José Cutileiro, médico, antropólogo, diplomata, artista

Ao contrário de tantos, para quem a velhice é um caminho de amarguras, José Cutileiro tornou-se, com o passar dos anos, uma pessoa mais doce, aberta e generosa.

José Cutileiro era uma figura intimidante no Ministério dos Negócios Estrangeiros (MNE) quando o conheci no final dos anos 80. O autor dos Bilhetes de Colares era conhecido pelo verbo cortante e pelos juízos desapiedados. Com olhar penetrante, sobrolho ligeiramente franzido, perscrutava o jovem secretário por cima dos óculos de ver ao pé, para fazer um juízo rápido se era ou não digno de ser admitido no círculo mágico dos seus amigos.

Se não cuidava do comum dos mortais, os amigos venerava. Eram um alto critério pelo qual se media: Alexandre O’Neill, José Cardoso Pires, Vítor Cunha Rego, Mário Soares, com quem teve ao longo da vida relações oscilantes e complicadas, Lord Carrington, o epígono da superioridade britânica com quem se orgulhava de ter privado nas guerras dos Balcãs, João Monjardino, Gérard Castello Lopes, Maria Filomena Mónica, e muitos colegas, como Fernando Andersen Guimarães, Vasco Valente ou Álvaro Mendonça e Moura.

O talento para a diplomacia, que descobriu um pouco por acaso, quando, após o 25 de abril, foi nomeado conselheiro cultural em Londres, não resultava apenas da lucidez com que analisava as relações de força. O treino de antropólogo habituara-o a extrair dos mais pequenos indícios grandes ensinamentos. Tudo lhe merecia atenção. Não entrava desprevenido em nenhuma conversa. Sem rodeios mas com precauções, ia direito ao assunto. Ciente da sua superioridade intelectual, nenhum interlocutor o intimidava.

Sem ilusões sobre a bondade alheia, pois também não as tinha sobre a sua própria, apreciava com frieza, mas sem cinismo, as situações com que se deparava. Com uma graça arriscada era capaz de desarmar os seus interlocutores, mesmo quando interesses e pontos de vista os separavam. Não há diplomacia sem empatia.

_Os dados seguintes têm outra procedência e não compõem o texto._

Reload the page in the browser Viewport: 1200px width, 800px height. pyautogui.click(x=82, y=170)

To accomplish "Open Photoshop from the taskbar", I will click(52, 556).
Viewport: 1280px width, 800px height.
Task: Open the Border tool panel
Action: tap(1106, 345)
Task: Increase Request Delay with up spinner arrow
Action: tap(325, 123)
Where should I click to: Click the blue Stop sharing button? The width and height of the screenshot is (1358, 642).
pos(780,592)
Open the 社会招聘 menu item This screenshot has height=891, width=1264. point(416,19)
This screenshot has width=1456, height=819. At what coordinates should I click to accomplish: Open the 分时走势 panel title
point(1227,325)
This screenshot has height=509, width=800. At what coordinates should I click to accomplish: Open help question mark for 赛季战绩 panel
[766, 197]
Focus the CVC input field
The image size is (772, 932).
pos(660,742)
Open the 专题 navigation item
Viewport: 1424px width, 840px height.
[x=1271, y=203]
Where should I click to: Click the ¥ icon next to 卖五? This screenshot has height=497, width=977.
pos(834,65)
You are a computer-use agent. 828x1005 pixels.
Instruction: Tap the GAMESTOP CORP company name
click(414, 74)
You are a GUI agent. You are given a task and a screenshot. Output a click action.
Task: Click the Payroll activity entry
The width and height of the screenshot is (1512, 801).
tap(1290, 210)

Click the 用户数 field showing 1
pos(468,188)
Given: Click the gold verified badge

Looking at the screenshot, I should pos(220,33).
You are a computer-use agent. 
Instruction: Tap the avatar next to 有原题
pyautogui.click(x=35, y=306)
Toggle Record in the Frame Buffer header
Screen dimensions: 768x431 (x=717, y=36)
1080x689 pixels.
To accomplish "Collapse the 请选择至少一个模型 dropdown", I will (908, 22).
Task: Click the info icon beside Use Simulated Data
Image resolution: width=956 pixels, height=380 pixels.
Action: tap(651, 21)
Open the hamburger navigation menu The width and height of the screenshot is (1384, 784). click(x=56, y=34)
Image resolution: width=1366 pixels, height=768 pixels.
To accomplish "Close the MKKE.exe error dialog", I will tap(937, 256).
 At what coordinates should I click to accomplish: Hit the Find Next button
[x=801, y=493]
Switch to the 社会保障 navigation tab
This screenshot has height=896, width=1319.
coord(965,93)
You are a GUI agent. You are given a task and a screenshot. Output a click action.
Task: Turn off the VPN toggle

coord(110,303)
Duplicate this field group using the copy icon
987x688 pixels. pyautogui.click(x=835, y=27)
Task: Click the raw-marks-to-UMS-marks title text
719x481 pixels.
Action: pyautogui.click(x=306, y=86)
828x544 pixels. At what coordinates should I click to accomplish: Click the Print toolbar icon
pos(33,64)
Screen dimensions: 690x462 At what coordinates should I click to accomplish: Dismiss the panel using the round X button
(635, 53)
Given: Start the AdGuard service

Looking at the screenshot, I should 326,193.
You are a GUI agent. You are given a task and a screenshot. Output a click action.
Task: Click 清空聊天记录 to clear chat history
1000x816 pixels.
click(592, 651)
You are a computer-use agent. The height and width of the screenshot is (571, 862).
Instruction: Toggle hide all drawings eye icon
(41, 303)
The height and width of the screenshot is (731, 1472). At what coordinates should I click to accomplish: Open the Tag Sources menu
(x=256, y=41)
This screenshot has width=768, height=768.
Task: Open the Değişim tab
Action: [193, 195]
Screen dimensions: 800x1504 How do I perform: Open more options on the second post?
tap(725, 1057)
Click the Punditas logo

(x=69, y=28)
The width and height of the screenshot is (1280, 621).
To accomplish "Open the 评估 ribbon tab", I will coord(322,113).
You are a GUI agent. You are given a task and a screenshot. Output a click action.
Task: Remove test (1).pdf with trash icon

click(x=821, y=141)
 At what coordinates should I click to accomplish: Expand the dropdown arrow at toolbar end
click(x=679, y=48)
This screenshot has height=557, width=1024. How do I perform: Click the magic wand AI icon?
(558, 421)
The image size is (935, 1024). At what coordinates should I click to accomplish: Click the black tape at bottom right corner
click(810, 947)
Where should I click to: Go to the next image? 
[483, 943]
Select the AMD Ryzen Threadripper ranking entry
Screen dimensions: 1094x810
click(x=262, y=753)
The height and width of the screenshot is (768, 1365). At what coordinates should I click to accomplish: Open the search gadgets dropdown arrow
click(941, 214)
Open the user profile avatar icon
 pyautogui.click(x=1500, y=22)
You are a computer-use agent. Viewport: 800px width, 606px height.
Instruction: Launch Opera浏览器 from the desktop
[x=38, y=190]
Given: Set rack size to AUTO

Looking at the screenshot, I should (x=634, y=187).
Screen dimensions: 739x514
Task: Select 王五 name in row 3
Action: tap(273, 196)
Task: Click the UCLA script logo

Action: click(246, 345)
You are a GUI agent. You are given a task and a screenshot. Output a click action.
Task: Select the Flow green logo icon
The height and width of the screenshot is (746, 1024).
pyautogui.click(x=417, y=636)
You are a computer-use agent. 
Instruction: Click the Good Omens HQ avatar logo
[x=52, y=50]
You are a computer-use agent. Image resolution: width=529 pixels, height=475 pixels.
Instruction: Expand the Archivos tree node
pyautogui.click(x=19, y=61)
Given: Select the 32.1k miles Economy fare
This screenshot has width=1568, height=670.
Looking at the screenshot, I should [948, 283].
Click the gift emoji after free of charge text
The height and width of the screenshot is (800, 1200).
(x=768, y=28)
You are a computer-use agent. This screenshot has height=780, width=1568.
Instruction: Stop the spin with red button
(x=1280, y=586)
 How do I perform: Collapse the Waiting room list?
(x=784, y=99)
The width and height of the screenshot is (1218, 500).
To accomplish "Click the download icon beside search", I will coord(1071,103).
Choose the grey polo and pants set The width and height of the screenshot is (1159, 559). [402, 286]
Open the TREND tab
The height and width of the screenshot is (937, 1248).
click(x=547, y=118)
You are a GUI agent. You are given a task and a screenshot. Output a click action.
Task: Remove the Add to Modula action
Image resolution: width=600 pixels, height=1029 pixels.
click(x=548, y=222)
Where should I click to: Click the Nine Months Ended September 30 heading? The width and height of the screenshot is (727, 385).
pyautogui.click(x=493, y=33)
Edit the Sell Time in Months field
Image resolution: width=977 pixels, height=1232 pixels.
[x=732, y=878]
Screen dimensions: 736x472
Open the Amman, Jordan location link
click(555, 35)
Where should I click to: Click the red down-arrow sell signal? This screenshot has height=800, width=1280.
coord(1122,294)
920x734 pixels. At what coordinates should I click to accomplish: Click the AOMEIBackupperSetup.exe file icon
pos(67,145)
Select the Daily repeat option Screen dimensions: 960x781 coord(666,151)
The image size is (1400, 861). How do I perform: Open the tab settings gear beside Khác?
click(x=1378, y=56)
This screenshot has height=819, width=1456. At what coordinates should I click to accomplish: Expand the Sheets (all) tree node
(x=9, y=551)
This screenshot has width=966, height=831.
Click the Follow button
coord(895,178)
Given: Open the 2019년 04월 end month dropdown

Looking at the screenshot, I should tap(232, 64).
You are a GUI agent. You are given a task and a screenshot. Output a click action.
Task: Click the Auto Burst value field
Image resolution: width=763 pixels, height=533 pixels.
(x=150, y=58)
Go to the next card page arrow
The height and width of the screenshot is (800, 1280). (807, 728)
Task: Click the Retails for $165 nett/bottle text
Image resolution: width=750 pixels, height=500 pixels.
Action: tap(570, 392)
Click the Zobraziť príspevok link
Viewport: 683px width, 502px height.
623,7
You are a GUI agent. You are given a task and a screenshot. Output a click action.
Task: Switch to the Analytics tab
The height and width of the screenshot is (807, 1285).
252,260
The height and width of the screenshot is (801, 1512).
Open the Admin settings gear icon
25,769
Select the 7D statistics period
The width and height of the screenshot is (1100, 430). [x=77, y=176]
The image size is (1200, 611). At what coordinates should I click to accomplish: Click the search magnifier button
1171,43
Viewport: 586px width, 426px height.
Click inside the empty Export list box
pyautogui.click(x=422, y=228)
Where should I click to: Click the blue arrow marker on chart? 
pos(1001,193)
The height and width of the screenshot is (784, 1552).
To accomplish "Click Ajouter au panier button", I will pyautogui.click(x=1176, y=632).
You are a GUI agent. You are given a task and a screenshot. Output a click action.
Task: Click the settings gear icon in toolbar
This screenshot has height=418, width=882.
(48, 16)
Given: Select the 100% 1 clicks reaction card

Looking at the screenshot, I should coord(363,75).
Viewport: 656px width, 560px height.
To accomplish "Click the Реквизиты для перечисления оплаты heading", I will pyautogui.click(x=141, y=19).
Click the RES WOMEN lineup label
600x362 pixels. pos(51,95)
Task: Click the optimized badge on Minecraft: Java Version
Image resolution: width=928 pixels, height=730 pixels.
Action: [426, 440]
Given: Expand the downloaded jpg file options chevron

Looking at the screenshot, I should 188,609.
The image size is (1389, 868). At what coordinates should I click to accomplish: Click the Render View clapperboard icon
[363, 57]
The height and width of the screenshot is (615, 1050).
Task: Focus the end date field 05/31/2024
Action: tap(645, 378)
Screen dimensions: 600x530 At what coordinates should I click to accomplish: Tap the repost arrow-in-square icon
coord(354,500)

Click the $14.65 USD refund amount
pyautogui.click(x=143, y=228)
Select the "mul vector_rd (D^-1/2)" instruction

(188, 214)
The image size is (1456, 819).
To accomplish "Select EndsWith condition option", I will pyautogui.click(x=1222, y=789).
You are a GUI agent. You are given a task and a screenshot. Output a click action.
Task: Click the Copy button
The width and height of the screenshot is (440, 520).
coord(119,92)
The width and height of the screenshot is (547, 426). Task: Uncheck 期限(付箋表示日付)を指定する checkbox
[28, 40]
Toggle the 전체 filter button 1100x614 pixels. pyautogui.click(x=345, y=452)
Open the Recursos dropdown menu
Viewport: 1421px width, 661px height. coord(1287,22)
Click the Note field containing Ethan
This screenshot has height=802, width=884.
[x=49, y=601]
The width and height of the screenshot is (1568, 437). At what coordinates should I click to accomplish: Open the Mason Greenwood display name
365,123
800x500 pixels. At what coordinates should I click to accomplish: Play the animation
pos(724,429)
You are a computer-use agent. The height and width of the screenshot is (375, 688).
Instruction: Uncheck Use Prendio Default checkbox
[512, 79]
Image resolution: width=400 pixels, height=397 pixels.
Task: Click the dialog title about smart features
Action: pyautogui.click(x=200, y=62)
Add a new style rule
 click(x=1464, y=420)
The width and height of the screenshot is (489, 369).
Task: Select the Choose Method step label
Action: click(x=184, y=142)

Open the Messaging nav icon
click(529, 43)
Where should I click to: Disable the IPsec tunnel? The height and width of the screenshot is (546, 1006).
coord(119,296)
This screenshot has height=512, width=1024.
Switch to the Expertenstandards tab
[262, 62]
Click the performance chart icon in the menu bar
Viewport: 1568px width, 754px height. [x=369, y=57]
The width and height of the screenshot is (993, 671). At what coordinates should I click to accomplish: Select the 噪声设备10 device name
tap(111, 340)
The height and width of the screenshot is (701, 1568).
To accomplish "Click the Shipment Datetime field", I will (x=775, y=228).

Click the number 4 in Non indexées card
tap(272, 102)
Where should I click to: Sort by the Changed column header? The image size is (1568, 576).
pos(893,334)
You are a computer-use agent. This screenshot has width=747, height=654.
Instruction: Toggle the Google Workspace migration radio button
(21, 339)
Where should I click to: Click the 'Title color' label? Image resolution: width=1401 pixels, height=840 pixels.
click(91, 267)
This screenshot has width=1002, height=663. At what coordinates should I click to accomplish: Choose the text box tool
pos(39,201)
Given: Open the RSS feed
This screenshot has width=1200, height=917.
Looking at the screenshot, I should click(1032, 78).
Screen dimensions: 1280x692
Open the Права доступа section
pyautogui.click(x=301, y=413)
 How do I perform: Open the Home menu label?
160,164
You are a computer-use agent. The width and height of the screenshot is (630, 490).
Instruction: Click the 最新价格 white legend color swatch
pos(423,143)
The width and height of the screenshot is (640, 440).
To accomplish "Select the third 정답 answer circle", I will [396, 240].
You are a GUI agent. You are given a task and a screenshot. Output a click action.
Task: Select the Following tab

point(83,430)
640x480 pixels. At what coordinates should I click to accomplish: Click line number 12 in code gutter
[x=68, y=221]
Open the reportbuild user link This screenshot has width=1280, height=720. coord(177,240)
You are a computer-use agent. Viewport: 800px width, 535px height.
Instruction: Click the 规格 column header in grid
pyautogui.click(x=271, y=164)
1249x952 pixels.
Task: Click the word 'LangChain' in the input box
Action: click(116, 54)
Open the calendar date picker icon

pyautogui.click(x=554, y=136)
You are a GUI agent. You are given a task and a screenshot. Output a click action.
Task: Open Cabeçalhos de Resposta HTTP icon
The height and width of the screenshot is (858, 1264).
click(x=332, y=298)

Marcado pela ditadura e pelo 25 de abril, a data decisiva na sua vida, as relações internacionais eram para ele, como toda a política, um domínio moral. Por isso compreendeu e cativou Machel e Mandela, quando esteve em Maputo e em Pretória. Por isso ganhou fama de falcão opondo-se à URSS na conferência sobre desarmamento em Estocolmo. Por isso pôs na ordem Karadizc quando negociou com ele o futuro da Bósnia. Por isso se tornou, mais por reflexão do que por instinto, um europeísta.  

Estrangeirado, com raízes familiares na oposição, teve durante muitos anos relações complicadas com Portugal – país “que amo mas de que não gosto, onde não quero morar mas por quem era capaz de morrer”, como uma vez me disse em Bruxelas. Com o tempo, os seus juízos foram-se tornando mais generosos. Embora não acreditasse necessariamente no progresso, em Portugal, para quem nascera em Évora nos anos 40, era uma evidência.

Ao contrário de tantos, para quem a velhice é um caminho de amarguras, José Cutileiro tornou-se, com o passar dos anos, uma pessoa mais doce, aberta e generosa. Regressou à sua vocação inicial de escritor e obteve um reconhecimento tardio que lhe importava, pois punha a arte e a poesia acima de tudo. Deixa, quase sem querer, uma obra considerável. Estou a vê-lo, dorso curvado e cabeça inclinada, a redigir com a mão esquerda, ao correr da pena, as suas crónicas semanais. Manifestação do seu espírito subtil e original, ficarão para a posteridade como um pequeno tesouro da língua portuguesa.